Во второй половине XV века, когда папы стали регулярно уходить из жизни в Риме, хроники все чаще рассказывают о восстаниях и беспорядках[457]
. Известие о смерти папы по-прежнему вызывает «хаос», но, если присмотреться, воровство направлено не на «папское добро», как в предшествующие столетия (885, 1054, 1227 гг.)[458]. Когда не стало Сикста IV (12 августа 1484 г.), молодые люди группами отправились к дворцу графа Джироламо Риарьо, племянника папы, и опустошили его, не пощадив ни двери, ни окна.
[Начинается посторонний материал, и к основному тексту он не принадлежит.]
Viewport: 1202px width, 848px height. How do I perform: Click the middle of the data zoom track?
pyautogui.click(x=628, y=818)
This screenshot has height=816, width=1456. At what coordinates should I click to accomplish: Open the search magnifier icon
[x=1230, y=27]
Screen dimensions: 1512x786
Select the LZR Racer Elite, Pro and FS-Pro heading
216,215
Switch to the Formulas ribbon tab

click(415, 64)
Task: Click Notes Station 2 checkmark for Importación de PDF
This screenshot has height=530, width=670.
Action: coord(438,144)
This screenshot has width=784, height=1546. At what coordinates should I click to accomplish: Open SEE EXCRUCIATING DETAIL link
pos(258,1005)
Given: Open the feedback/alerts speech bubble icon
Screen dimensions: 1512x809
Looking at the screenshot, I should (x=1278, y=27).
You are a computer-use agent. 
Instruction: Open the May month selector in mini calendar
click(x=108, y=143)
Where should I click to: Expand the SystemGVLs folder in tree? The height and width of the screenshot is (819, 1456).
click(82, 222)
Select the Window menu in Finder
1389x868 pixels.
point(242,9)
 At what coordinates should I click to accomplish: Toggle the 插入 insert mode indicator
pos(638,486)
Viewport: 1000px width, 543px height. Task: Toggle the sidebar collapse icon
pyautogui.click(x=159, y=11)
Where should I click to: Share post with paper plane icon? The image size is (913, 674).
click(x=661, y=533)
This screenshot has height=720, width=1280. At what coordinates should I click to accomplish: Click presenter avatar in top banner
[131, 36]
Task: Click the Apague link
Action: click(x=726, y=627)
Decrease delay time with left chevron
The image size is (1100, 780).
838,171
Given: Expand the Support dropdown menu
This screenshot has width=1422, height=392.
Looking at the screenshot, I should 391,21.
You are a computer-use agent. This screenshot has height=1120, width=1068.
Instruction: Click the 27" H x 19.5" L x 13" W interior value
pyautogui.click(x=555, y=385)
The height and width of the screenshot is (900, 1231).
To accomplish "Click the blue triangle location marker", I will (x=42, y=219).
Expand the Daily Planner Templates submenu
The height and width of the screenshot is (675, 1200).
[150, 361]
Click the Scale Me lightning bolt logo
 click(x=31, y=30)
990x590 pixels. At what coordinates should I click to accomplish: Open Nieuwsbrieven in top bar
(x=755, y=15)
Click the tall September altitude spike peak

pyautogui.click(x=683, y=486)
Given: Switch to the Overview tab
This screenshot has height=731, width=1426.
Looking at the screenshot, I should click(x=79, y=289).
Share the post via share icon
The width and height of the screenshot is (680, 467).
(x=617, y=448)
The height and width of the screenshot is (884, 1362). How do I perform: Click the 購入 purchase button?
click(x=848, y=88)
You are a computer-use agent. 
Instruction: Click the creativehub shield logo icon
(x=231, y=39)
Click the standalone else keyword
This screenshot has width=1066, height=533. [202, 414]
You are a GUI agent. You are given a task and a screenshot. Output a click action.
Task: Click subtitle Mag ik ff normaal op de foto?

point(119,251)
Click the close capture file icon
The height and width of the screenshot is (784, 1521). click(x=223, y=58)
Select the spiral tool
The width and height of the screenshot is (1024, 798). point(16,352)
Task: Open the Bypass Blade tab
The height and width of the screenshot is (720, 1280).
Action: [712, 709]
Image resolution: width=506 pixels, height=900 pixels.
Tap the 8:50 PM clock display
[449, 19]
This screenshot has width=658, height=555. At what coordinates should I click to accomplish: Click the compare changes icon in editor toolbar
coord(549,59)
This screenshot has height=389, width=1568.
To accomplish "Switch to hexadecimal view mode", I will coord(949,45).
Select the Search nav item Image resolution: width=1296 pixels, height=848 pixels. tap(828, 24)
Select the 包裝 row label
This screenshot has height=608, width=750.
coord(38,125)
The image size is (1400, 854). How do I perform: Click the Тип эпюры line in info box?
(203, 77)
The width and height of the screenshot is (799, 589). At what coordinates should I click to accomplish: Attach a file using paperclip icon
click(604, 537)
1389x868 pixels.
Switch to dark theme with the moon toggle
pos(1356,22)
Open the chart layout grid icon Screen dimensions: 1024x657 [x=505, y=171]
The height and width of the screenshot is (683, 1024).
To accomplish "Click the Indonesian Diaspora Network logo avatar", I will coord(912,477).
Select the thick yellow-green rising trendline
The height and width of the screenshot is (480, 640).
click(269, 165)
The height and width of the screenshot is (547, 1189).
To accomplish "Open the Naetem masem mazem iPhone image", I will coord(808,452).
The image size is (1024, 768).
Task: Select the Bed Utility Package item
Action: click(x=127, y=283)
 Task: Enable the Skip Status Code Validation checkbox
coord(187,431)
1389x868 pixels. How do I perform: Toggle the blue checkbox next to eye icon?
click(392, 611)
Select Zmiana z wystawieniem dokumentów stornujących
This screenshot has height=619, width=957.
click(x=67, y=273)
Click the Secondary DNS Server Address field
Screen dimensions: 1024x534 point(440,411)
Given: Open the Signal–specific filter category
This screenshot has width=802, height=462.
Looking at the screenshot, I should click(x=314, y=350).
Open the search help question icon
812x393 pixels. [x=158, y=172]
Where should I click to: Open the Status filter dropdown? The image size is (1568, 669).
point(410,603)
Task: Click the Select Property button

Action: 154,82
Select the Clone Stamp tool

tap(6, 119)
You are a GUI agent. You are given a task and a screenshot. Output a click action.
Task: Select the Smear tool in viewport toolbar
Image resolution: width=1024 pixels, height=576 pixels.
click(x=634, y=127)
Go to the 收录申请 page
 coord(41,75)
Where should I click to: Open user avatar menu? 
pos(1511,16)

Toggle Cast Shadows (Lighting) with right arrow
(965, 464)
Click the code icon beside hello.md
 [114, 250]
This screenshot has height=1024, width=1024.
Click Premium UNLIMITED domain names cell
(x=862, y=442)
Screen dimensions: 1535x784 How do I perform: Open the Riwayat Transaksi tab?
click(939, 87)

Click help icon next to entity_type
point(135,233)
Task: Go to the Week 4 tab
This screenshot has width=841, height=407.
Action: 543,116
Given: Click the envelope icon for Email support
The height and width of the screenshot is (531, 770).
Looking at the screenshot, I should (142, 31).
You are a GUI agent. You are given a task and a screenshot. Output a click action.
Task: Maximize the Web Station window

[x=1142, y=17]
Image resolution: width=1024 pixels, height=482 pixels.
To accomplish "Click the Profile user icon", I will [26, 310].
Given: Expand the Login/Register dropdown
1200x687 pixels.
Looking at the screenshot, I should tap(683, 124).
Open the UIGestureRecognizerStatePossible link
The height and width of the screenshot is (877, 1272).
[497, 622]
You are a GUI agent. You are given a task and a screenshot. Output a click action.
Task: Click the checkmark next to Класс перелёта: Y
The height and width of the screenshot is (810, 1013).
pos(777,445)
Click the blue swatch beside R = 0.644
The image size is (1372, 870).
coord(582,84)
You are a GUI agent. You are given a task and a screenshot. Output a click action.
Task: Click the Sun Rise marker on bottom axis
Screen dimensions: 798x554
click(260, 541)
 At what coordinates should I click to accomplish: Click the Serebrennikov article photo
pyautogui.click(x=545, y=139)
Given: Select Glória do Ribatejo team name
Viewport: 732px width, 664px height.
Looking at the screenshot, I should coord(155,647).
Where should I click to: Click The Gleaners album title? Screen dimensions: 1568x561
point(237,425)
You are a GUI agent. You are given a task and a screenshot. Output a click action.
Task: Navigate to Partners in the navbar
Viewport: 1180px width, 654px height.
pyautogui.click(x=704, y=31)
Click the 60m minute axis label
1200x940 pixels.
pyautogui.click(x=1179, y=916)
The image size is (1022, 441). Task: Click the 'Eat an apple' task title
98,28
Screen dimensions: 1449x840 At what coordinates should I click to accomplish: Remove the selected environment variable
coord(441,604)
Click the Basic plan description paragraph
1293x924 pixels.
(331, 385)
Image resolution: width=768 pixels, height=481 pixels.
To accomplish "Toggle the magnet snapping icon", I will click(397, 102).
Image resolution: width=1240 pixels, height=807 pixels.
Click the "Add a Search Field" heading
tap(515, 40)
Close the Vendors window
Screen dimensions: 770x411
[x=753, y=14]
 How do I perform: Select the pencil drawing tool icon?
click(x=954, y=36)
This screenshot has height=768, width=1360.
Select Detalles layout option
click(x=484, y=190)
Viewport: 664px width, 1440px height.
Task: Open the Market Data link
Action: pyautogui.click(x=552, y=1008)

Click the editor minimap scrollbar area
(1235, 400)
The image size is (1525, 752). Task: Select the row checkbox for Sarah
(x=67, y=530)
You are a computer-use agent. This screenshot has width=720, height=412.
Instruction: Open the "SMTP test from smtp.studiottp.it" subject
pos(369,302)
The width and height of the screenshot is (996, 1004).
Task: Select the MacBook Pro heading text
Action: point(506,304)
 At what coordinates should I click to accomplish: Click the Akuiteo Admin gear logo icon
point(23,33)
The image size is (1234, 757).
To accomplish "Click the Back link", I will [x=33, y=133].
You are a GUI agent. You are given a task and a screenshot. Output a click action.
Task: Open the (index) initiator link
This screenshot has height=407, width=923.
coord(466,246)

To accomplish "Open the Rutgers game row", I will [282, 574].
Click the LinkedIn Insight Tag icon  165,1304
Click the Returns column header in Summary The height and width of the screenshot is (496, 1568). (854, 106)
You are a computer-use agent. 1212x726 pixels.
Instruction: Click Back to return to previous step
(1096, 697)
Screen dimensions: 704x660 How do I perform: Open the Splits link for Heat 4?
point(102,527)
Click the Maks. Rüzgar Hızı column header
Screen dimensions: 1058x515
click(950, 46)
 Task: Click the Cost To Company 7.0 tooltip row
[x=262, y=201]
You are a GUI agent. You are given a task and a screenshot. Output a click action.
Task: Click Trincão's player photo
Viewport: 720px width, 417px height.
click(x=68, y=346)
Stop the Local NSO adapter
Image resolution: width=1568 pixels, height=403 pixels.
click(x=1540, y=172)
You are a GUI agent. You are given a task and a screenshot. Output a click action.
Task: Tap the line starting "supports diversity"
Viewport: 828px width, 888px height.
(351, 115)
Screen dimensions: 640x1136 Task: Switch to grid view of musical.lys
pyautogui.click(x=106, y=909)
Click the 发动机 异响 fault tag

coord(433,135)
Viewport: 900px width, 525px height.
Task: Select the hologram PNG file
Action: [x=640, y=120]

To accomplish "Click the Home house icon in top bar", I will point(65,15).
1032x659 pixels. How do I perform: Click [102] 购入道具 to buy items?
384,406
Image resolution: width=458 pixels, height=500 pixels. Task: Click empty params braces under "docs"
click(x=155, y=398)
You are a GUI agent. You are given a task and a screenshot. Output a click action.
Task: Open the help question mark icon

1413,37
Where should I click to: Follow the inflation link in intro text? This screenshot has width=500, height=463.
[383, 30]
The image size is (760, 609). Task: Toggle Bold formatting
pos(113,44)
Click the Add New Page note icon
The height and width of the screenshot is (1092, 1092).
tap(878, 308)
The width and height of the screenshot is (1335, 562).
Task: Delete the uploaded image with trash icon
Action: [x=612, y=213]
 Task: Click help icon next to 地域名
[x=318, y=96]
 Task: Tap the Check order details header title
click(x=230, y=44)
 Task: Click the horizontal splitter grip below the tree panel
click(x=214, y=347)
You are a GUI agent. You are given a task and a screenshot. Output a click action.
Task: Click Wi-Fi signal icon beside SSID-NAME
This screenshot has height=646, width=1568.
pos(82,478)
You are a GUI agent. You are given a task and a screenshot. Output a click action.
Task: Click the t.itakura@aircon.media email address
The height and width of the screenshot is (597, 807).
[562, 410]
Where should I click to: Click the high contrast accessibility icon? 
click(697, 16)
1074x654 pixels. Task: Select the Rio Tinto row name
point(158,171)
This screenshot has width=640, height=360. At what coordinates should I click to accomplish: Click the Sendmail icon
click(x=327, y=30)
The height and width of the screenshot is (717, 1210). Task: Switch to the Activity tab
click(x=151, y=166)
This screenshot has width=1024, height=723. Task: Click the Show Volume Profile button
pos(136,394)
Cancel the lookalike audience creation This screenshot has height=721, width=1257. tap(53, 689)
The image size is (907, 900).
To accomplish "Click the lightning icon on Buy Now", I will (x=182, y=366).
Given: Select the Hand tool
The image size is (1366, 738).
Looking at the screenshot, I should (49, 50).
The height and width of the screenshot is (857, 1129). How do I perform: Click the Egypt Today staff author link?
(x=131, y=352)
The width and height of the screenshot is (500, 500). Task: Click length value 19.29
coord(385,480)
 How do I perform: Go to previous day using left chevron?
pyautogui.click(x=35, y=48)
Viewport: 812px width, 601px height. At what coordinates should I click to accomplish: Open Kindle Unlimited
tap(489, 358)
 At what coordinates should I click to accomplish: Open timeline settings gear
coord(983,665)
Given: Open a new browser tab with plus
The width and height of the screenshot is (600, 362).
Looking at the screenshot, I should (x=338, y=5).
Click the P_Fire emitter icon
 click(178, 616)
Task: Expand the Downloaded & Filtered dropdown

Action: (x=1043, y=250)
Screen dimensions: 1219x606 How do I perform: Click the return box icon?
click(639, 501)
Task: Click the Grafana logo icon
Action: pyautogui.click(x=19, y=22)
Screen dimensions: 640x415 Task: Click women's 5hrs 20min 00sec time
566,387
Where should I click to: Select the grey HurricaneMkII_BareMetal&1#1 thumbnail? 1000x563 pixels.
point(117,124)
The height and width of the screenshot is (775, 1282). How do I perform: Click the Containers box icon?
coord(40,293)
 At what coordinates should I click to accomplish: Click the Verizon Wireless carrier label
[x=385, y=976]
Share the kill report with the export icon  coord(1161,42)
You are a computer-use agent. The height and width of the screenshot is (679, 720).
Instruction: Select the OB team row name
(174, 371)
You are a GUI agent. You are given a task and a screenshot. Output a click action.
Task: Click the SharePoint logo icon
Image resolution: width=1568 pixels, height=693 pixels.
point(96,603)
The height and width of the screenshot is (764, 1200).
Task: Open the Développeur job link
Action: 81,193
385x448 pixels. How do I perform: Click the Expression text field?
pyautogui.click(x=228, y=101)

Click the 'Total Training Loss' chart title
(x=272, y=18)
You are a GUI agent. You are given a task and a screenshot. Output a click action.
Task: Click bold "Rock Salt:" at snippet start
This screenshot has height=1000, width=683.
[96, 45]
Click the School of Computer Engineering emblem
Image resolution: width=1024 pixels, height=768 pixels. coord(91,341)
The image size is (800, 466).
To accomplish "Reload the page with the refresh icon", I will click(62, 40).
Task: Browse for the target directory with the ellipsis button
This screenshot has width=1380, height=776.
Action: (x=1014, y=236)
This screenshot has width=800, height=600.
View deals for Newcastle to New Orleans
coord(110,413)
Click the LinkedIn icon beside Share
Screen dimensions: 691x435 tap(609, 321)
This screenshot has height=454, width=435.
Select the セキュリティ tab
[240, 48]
Другие побежали в Кастель Джубилео, где велось хозяйство графини Катерины Сфорца Риарьо, и «украли сто коров, всех коз, много свиней, ослов, гусей и кур графини, большое количество солонины и голов пармского сыра». Вернувшись в Рим, они вскрыли зернохранилища Сан Теодоро и Санта Мария Нова. Тем временем Баттиста Коллероссо с сыновьями захватили пекарню около Сант Андреа делле Фратте и убили ее владельца[459]. 8 августа 1559 года, узнав о смерти Павла IV, римляне «помчались к тюрьмам и, сорвав двери, всех повыпускали, так же они поступили в Инквизиции, заявив, что там томились не только еретики, однако еретиков выпускали только после клятвы, что те примкнут ко Святой Церкви и к христианской вере: так они поступили, чтобы не выглядеть в глазах еретиков и всех остальных противниками религии… В тот же день толпа побежала на Капитолий, где разбила мраморную статую папы, поставленную ему тремя месяцами раньше. Отбитую голову с митрой мальчишки катали по городу на всеобщее посрамление, а потом бросили в реку»[460].11 июля 1590 года, узнав о смерти Сикста V, евреи, торговавшие по средам на площади Навона, поспешно собрали товары и бежали, боясь погромов[461]
.Итак, источники XV–XVI вв., повествующие о реалиях своего времени, часто говорят о кражах и грабежах, которые, насколько мы можем судить, затронули римские дворцы, принадлежавшие знатным семьям, связанным с курией, но не Апостольский дворец. И в этом описанные события совпадают с церемониалами: Агостино Патрици Пикколомини (1484–1492) предписывает, что кардиналы должны пресечь всякое волнение, «если смерть папы наступит в Риме», но ничего не говорит об охране дворца[462]
.История грабежей в Риме, связанных со смертью папы, подводит нас к нескольким общим соображениям, которые стоит еще раз напомнить.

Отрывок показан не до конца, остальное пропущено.